Por suerte, mis profesores nunca asumieron la soberbia musical, escribe Cezanne Cardona
Por suerte, mis profesores nunca asumieron la soberbia musical, escribe Cezanne Cardona
Mis profesores siempre lo supieron. Antes de nuestras clases de Teoría y Solfeo, o después de los ensayos de orquesta del Programa de Cuerdas para Niños, un grupo de estudiantes nos reuníamos en algún saloncito para encontrar las notas y los acordes de aquellas canciones populares, de cualquier género, que escuchábamos a diario: rock, rap, underground -que aún no se llamaba reggaetón-, baladas, pop, reggae, salsa, tecno, merengue -lo que fuera- incluso anuncios de televisión.
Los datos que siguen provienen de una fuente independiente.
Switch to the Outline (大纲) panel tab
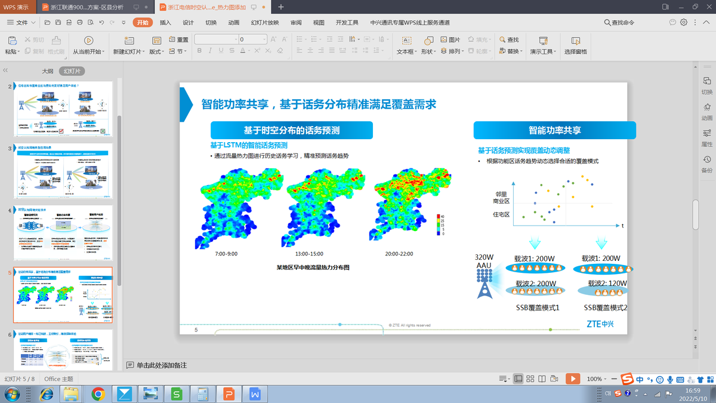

Nos parecía divertido y hasta liberador traducir aquellos tonos y ritmos pegajosos a las cuerdas de un violonchelo, un contrabajo, un violín, una viola, o un piano: Nirvana a cuatro cuerdas, Olga Tañón en pizzicato, DJ Playero y Wu Tang Clan en staccato. Y tocábamos muertos de la risa, y llenos de vanidad y trabajo, como dice aquel versículo del libro del Eclesiastés. Éramos demasiado jóvenes para saber si queríamos ser músicos; unos lo fueron y otros no. Éramos adolescentes y queríamos descubrir aquella magia, aquel otro milagro, que no estaba en las piezas que nos colocaban en el atril.